» **Goal**
Shift every coordinate in the answers below by adding -135 to each number, and write out all the records again in full, requests included. Leave the pictures out of your answer.

» **Information shown**

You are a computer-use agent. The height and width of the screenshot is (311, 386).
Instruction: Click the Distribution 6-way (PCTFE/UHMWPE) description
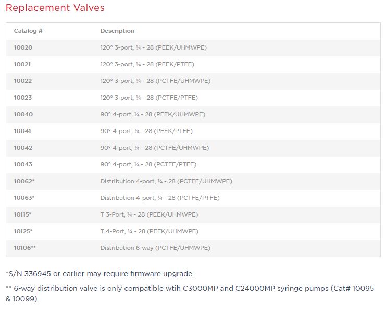[155, 248]
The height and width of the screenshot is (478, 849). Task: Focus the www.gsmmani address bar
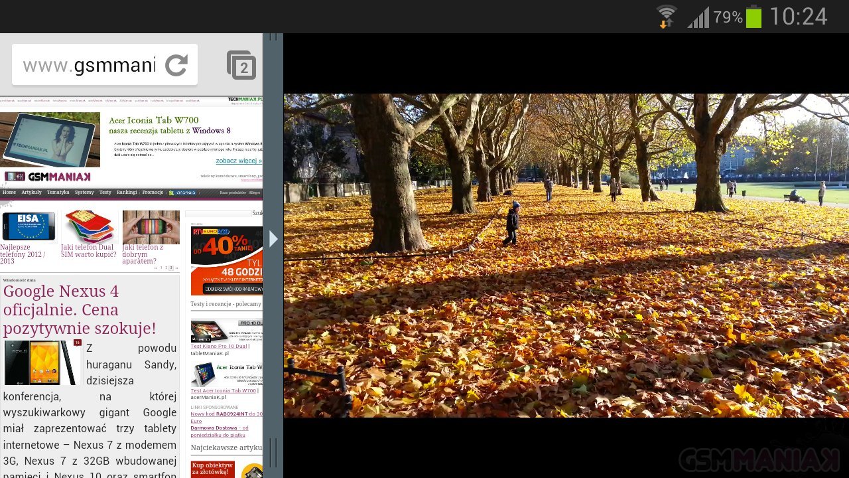point(89,65)

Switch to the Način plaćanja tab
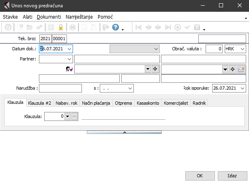pyautogui.click(x=96, y=103)
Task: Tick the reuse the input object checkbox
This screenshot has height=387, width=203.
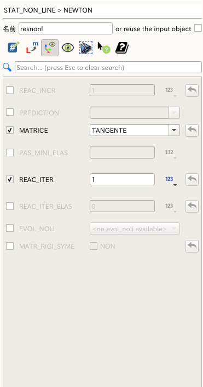Action: (x=198, y=28)
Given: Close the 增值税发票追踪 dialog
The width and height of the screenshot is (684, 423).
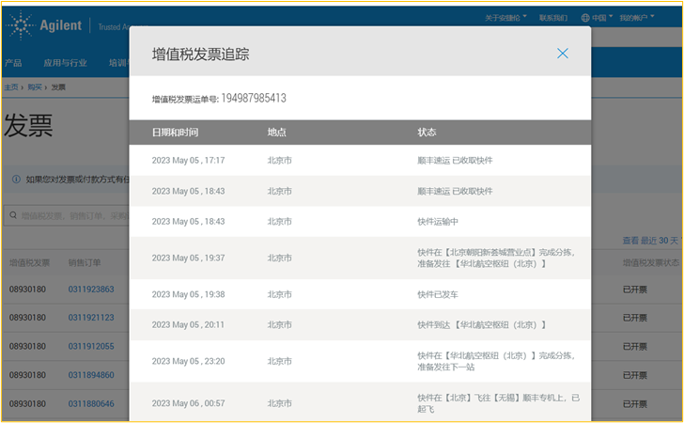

» **Response for this exercise**
You are a computer-use agent. The height and width of the screenshot is (311, 386).
Instruction: Click the Distribution 6-way (PCTFE/UHMWPE) description
[20, 113]
The height and width of the screenshot is (478, 849). Task: Focus the www.gsmmani address bar
point(-46,-70)

Switch to the Način plaćanja tab
pyautogui.click(x=-39, y=-32)
Task: Tick the reuse the input object checkbox
This screenshot has height=387, width=203.
Action: (x=63, y=-107)
Given: Close the 增值税发票追踪 dialog
The width and height of the screenshot is (684, 423).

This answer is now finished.